Em nota, o Ministério da Saúde disse à BBC News Brasil que pacientes com autismo são atendidos pela Rede de Atenção Psicossocial (RAPS), que oferece acompanhamento e avaliações para esses pacientes. "A avaliação multiprofissional é realizada por uma equipe composta por médico psiquiatra ou neurologista e profissionais da área de reabilitação para estabelecer o impacto e repercussões no desenvolvimento global do indivíduo", afirmou a pasta.

Segundo o ministério, 2589 Centros de Atenção Psicossocial (CAPS) no país que cuidam de pessoas "com transtornos mentais e usuários de álcool e outras drogas". "O objetivo é oferecer acompanhamento de saúde mental e reinserção social, pelo acesso ao trabalho, lazer, exercício dos direitos civis e fortalecimento dos laços familiares e comunitários", afirmou a pasta.

Graça afirma que a filha estava regredindo antes de ter a crise epiléptica, o que gravou esse quadro. "Ela tem Transtorno Desintegrativo, que faz com que perda habilidades que já conquistou.

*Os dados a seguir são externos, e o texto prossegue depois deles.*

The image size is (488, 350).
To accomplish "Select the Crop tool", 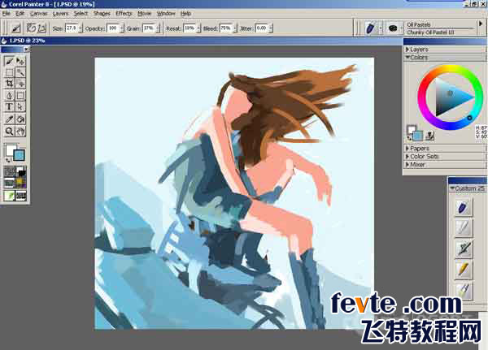I will click(x=9, y=84).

Hoje, nossa luta é para conseguir fazer com que ela não regrida mais, para que possa ter mais qualidade de vida." Mas, com fisioterapia e tratamentos alternativos, Carola recuperou parte dos movimentos perdidos.

Por diversas vezes, Graça se viu esgotada física e emocionalmente, em razão do cuidado intenso com a filha. Mas diz que nunca pensou em desistir de Carola. Diz que continuará a se dedicar integralmente à ela. "Vivo em função dela, porque meu caçula tem 23 anos e se mudou para fazer faculdade. A gente amadurece muito quando passa por isso", afirma.

"Muitas vezes ouvi de médicos ou de pessoas próximas que não deveria cuidar dela. Diziam que era loucura abandonar minha vida por ela, que Carola não é minha filha. Mas é, sim. É minha responsabilidade desde o dia em que a adotei, e farei isso até quando Deus quiser."